■ Work required: The entries that follow include a run beginning at the line with "json (1884, 1291)" and ending at the line with "[icon-tools2] (21, 1730)"; restate that run word for word and leave the rest out.

■ Data for the task:
------------

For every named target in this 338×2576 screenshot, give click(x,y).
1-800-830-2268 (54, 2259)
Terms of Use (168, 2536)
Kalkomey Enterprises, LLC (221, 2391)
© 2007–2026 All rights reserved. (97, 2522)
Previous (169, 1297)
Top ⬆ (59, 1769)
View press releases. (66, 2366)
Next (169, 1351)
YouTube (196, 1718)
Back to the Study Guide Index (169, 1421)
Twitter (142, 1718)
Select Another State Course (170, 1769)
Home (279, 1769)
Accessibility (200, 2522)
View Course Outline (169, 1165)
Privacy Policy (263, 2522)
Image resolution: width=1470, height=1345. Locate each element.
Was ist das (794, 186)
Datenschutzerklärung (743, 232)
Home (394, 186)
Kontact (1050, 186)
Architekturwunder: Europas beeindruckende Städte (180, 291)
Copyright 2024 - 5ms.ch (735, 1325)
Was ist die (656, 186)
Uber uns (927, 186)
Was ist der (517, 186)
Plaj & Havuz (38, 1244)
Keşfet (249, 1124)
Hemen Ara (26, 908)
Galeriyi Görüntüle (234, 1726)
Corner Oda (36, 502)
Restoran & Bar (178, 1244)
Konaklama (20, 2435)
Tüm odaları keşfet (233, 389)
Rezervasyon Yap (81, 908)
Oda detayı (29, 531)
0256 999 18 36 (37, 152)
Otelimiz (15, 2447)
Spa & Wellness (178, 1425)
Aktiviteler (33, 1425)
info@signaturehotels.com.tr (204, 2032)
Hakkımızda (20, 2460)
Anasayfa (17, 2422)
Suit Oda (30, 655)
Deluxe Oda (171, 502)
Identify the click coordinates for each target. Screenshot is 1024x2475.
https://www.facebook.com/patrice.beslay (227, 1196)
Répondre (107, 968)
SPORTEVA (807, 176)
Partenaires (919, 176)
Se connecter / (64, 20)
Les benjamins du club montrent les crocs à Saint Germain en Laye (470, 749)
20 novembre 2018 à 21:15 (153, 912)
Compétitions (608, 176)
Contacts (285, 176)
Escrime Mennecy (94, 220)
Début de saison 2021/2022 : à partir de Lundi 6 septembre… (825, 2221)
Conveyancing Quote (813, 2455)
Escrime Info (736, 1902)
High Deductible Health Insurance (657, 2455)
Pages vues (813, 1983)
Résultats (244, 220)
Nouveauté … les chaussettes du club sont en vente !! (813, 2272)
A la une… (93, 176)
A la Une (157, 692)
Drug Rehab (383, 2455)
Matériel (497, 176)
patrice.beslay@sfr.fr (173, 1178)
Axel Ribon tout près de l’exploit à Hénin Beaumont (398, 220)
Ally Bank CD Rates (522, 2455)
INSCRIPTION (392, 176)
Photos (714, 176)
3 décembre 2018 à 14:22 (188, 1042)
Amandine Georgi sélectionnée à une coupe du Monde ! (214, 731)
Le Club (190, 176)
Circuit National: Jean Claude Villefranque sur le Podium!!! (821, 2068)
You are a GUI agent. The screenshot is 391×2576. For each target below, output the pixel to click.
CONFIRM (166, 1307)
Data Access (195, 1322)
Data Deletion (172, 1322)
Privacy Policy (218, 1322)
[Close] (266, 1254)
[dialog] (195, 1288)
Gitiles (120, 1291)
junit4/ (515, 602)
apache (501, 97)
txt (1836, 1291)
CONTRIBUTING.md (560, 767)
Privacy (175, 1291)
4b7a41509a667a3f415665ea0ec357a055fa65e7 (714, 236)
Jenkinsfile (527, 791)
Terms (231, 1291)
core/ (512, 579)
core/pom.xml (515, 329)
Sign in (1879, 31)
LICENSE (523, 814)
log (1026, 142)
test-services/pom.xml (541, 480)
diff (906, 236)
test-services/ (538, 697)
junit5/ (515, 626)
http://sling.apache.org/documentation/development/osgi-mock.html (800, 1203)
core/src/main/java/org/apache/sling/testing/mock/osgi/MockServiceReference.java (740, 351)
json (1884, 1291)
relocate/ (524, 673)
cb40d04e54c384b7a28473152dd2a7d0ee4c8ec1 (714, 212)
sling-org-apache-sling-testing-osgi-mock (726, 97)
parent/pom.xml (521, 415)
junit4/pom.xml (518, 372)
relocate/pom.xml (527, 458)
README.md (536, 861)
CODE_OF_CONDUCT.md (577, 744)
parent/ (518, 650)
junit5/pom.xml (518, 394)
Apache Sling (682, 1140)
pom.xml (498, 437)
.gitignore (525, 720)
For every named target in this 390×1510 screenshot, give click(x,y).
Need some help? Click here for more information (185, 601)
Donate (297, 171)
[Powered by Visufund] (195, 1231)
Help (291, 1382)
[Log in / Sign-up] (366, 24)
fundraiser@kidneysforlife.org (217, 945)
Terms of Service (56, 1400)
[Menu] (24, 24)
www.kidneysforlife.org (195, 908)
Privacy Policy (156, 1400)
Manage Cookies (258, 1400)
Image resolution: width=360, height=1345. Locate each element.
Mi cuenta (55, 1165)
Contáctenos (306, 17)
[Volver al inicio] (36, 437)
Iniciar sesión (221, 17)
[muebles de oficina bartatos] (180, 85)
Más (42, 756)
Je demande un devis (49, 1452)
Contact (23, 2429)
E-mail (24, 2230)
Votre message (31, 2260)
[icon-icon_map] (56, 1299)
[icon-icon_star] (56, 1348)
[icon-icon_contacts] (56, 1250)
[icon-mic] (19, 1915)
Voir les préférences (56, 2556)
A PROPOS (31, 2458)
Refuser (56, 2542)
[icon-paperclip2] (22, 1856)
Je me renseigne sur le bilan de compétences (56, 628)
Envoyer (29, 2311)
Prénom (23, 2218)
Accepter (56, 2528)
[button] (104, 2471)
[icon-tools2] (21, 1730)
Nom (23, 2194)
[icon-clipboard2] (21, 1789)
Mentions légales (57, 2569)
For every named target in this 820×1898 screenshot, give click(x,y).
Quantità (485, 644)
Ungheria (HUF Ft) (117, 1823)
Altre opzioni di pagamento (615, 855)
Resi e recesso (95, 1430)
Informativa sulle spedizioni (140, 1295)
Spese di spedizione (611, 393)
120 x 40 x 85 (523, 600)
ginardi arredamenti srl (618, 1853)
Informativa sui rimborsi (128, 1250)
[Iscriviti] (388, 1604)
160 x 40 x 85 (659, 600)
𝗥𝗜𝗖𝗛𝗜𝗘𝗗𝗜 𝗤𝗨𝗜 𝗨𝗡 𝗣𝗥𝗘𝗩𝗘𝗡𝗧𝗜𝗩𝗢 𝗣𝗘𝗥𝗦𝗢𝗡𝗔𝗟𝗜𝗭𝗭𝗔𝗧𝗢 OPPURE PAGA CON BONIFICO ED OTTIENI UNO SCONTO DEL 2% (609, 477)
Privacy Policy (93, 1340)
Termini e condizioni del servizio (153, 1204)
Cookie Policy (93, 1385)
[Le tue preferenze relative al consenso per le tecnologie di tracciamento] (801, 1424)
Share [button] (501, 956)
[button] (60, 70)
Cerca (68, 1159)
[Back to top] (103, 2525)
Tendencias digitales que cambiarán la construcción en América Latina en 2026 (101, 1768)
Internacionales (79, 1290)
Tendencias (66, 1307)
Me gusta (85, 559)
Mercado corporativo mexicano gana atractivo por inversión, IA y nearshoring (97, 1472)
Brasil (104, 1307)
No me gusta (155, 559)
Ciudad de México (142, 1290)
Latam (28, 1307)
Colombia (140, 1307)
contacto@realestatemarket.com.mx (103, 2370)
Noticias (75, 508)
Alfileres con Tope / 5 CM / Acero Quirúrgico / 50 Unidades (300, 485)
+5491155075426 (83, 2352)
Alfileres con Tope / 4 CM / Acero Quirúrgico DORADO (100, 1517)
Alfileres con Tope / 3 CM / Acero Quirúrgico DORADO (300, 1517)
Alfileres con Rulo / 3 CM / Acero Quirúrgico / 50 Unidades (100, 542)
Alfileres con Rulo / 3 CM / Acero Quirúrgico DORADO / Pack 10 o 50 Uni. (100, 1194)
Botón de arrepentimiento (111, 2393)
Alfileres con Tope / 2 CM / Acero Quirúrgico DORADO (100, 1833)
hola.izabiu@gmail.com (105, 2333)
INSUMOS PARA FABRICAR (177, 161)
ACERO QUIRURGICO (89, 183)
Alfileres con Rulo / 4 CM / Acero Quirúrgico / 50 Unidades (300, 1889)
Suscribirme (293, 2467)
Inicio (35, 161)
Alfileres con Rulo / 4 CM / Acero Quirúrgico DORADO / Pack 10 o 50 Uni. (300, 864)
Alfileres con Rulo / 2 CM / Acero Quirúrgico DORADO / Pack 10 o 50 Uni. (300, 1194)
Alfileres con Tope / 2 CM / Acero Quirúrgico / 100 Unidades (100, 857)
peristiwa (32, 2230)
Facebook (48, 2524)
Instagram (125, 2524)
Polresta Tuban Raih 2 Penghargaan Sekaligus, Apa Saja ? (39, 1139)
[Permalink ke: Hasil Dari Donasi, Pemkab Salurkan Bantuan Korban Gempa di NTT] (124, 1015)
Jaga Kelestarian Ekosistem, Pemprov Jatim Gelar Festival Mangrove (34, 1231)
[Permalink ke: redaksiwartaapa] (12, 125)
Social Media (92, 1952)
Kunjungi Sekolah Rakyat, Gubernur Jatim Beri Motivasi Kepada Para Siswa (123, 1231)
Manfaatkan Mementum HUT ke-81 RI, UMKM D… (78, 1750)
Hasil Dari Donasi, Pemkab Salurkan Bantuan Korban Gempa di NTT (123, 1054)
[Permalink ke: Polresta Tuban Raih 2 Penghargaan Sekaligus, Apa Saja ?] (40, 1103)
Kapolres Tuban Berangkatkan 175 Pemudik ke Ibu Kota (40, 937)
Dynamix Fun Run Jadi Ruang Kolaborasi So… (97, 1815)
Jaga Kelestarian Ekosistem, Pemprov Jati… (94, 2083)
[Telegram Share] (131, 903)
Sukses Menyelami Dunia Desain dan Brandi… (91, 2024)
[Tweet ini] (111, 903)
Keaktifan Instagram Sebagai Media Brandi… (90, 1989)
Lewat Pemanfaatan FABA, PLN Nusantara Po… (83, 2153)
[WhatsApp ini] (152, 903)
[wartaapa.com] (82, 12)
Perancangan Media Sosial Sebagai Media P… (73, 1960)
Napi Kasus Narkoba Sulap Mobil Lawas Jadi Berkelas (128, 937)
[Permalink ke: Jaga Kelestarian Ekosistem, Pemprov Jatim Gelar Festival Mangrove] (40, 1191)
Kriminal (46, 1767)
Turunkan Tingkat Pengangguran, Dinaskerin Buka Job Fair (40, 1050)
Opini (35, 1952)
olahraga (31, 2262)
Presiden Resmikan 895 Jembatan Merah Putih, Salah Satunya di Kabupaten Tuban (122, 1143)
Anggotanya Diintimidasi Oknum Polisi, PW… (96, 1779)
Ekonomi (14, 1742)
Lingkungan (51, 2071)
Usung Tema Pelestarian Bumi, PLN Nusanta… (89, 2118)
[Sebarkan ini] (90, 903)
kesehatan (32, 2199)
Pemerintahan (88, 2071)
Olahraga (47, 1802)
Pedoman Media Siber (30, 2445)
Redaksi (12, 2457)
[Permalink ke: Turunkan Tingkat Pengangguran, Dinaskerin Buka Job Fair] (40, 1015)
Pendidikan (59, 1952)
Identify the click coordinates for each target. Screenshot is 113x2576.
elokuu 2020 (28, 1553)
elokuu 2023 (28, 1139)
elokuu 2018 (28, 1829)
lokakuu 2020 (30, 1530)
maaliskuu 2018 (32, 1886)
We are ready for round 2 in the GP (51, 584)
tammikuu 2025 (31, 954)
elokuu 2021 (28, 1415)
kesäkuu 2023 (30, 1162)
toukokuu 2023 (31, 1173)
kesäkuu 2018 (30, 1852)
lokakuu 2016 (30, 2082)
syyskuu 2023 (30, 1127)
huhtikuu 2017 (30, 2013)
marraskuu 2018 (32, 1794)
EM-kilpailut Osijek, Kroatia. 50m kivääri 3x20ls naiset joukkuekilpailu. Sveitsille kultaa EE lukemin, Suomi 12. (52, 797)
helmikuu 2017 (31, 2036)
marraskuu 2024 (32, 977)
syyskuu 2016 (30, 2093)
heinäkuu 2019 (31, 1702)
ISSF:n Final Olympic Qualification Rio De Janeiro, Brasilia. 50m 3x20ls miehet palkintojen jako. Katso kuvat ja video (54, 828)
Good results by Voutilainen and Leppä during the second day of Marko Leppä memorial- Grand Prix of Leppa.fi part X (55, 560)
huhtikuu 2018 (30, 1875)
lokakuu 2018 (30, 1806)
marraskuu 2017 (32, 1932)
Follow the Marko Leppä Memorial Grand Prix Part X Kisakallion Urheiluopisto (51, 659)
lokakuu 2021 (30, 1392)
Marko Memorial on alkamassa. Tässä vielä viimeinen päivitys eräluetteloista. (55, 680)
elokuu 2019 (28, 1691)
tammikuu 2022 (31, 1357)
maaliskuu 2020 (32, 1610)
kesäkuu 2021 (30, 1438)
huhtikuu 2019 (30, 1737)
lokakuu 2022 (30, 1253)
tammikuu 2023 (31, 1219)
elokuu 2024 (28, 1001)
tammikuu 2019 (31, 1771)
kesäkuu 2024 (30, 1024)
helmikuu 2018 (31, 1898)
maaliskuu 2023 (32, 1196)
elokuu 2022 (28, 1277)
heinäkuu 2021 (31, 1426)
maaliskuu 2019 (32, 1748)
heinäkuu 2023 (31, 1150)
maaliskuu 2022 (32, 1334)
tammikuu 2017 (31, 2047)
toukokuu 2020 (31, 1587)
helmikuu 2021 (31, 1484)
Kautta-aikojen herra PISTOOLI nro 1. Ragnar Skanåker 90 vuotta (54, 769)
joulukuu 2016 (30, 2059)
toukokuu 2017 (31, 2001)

------------

■ Answer to this task:
json (1884, 1291)
relocate/ (524, 673)
cb40d04e54c384b7a28473152dd2a7d0ee4c8ec1 (714, 212)
sling-org-apache-sling-testing-osgi-mock (726, 97)
parent/pom.xml (521, 415)
junit4/pom.xml (518, 372)
relocate/pom.xml (527, 458)
README.md (536, 861)
CODE_OF_CONDUCT.md (577, 744)
parent/ (518, 650)
junit5/pom.xml (518, 394)
Apache Sling (682, 1140)
pom.xml (498, 437)
.gitignore (525, 720)
For every named target in this 390×1510 screenshot, give click(x,y).
Need some help? Click here for more information (185, 601)
Donate (297, 171)
[Powered by Visufund] (195, 1231)
Help (291, 1382)
[Log in / Sign-up] (366, 24)
fundraiser@kidneysforlife.org (217, 945)
Terms of Service (56, 1400)
[Menu] (24, 24)
www.kidneysforlife.org (195, 908)
Privacy Policy (156, 1400)
Manage Cookies (258, 1400)
Image resolution: width=360, height=1345. Locate each element.
Mi cuenta (55, 1165)
Contáctenos (306, 17)
[Volver al inicio] (36, 437)
Iniciar sesión (221, 17)
[muebles de oficina bartatos] (180, 85)
Más (42, 756)
Je demande un devis (49, 1452)
Contact (23, 2429)
E-mail (24, 2230)
Votre message (31, 2260)
[icon-icon_map] (56, 1299)
[icon-icon_star] (56, 1348)
[icon-icon_contacts] (56, 1250)
[icon-mic] (19, 1915)
Voir les préférences (56, 2556)
A PROPOS (31, 2458)
Refuser (56, 2542)
[icon-paperclip2] (22, 1856)
Je me renseigne sur le bilan de compétences (56, 628)
Envoyer (29, 2311)
Prénom (23, 2218)
Accepter (56, 2528)
[button] (104, 2471)
[icon-tools2] (21, 1730)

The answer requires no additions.